| PROVIDED DATA |
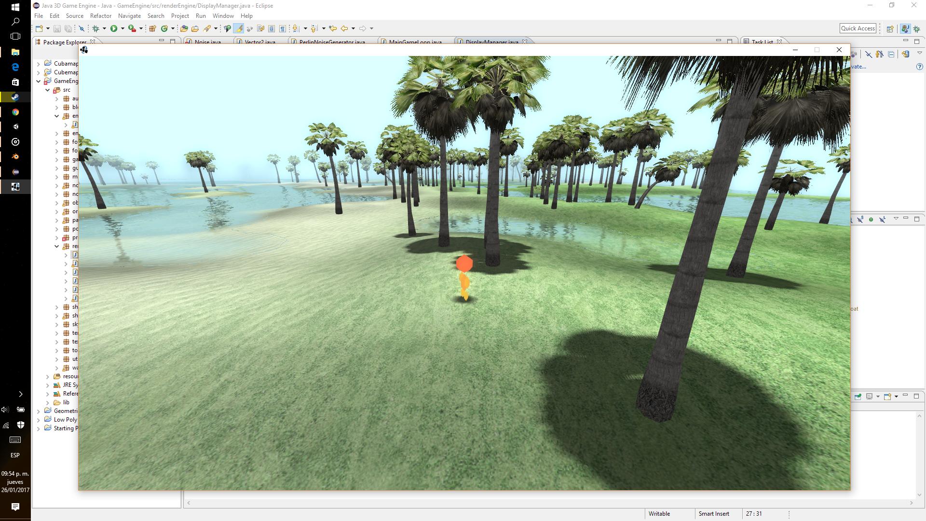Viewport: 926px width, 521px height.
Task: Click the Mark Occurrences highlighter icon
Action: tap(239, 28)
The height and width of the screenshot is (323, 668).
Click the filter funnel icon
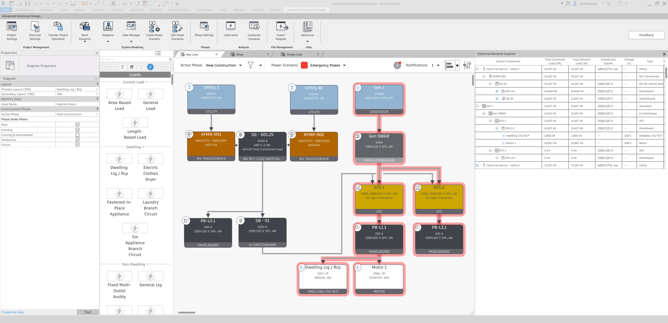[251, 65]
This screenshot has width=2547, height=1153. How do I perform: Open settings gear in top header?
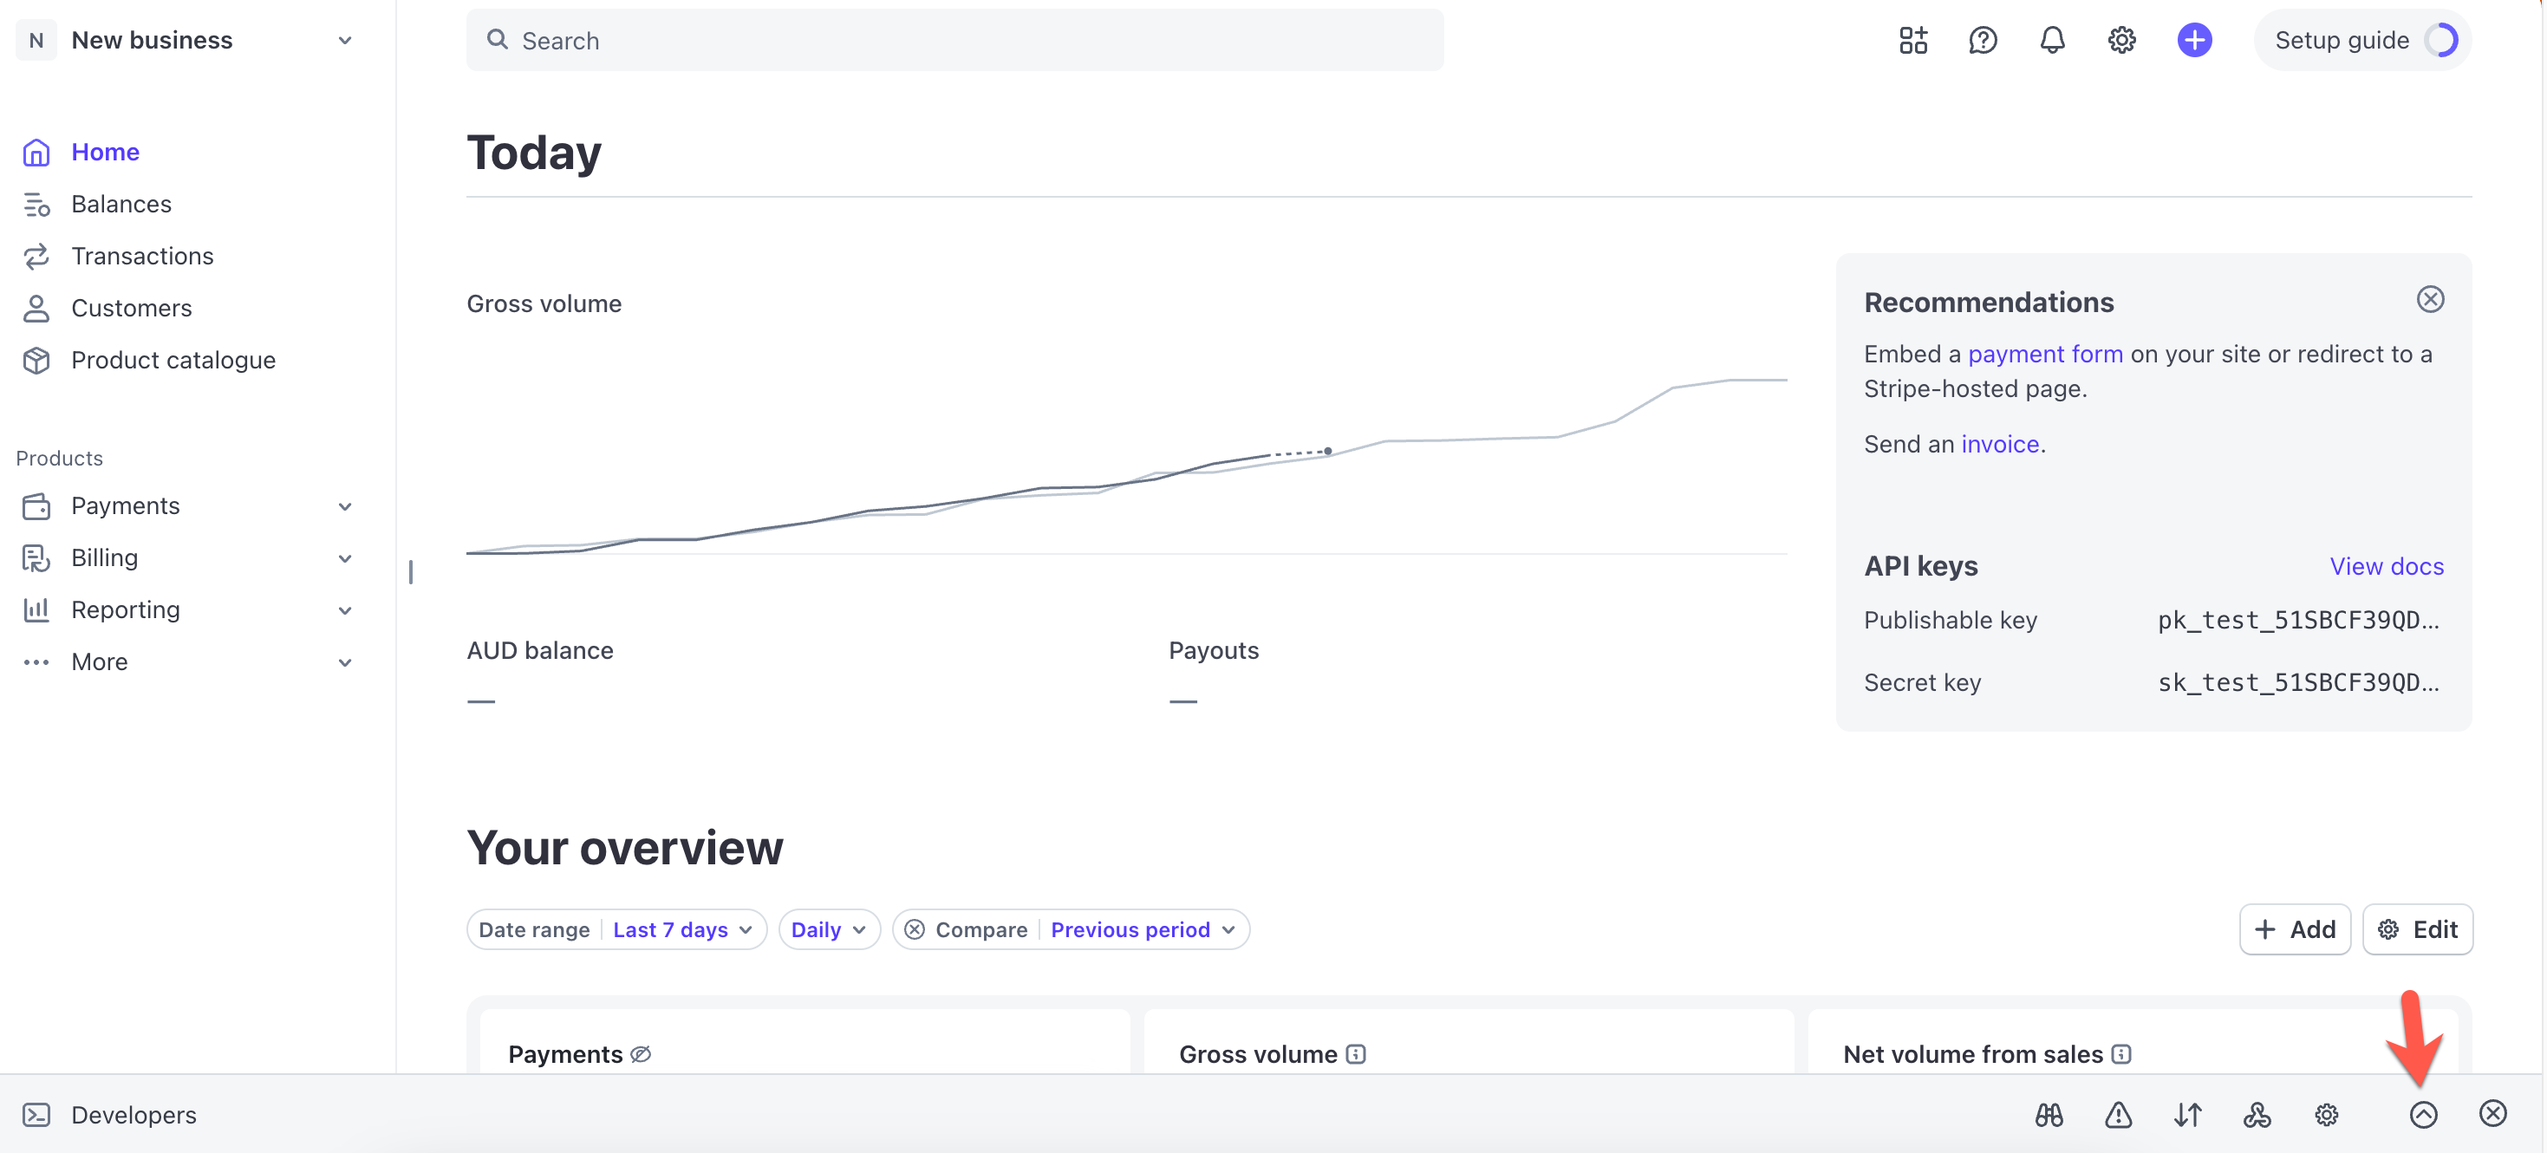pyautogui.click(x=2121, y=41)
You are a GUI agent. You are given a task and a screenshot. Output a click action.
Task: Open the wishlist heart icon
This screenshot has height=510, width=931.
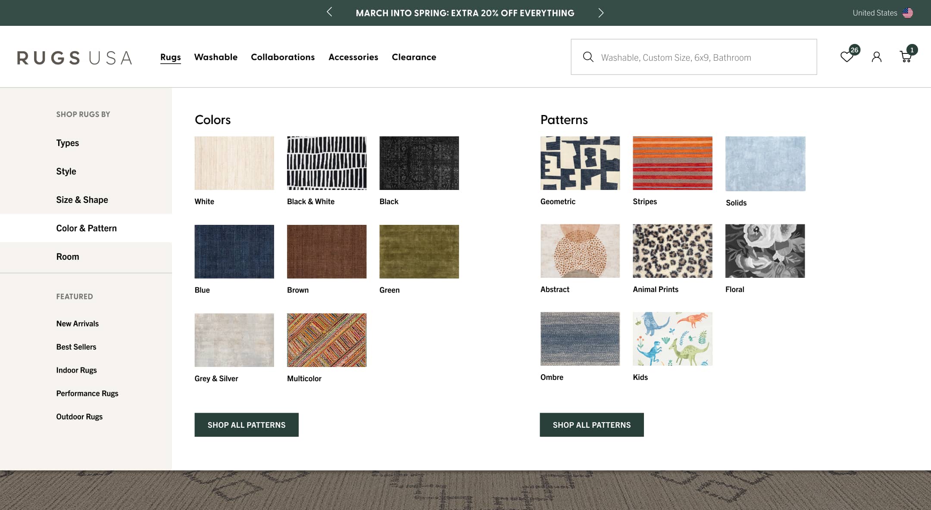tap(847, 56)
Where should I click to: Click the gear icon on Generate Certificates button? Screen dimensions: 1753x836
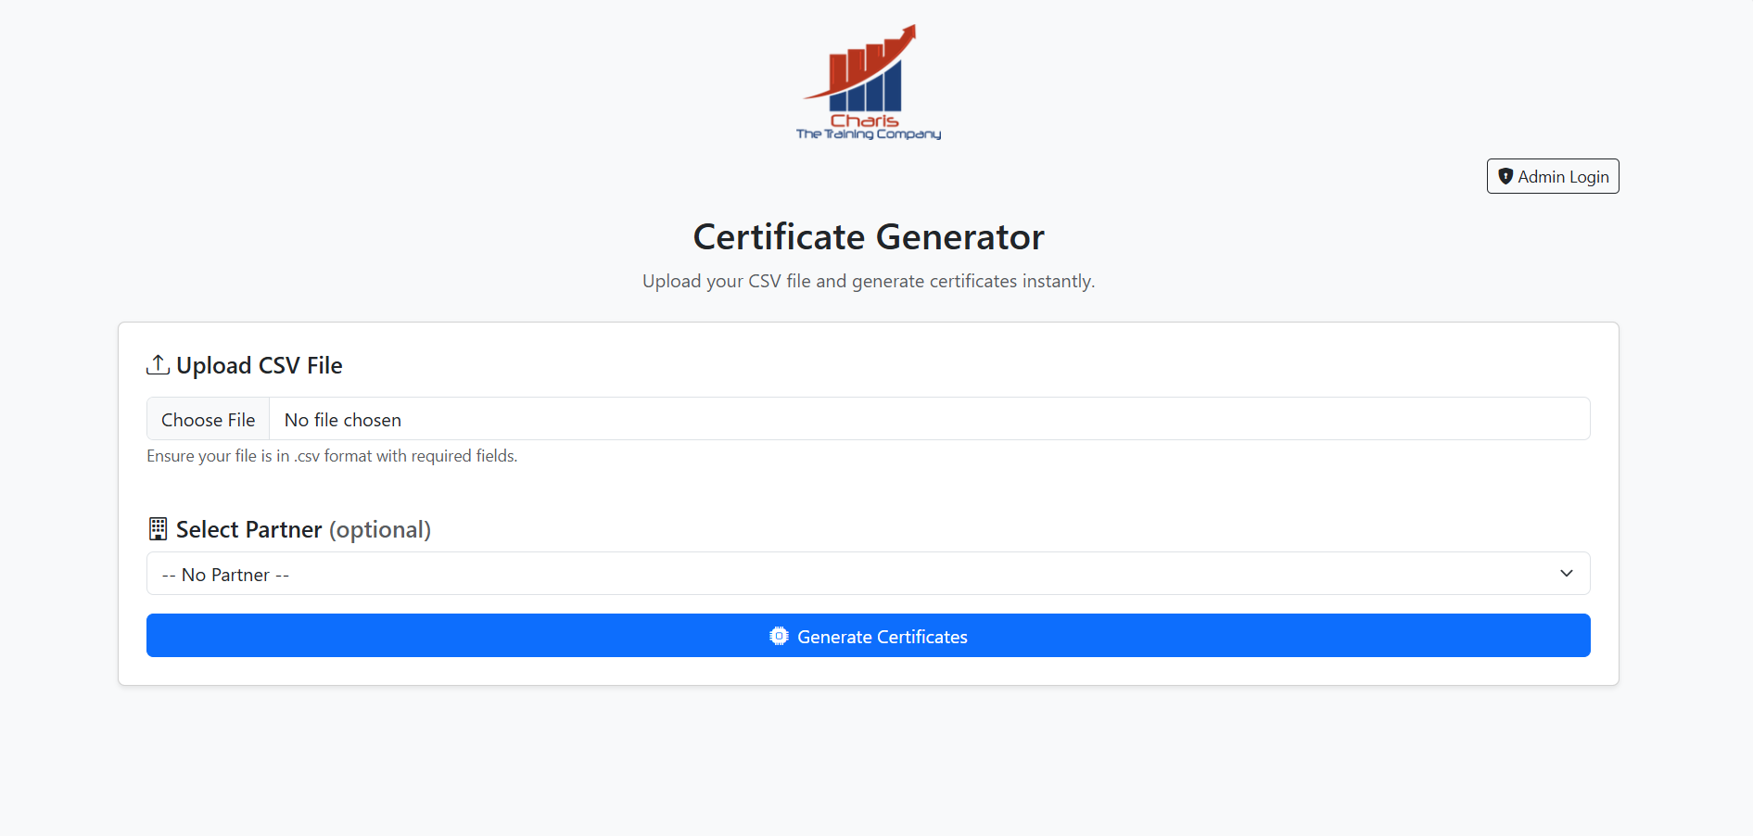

| TASK GOAL |
Restate word for word the lines from the one holding "The height and" down through the last line of the records above, and do not include the pictures.

| SOLUTION TO THE EXERCISE |
The height and width of the screenshot is (323, 668).
Click the filter funnel icon
[251, 65]
This screenshot has width=2547, height=1153. How do I perform: Open settings gear in top header?
pyautogui.click(x=2121, y=41)
You are a GUI agent. You are given a task and a screenshot. Output a click action.
Task: Open the wishlist heart icon
This screenshot has height=510, width=931.
tap(847, 56)
Where should I click to: Click the gear icon on Generate Certificates button? Screen dimensions: 1753x836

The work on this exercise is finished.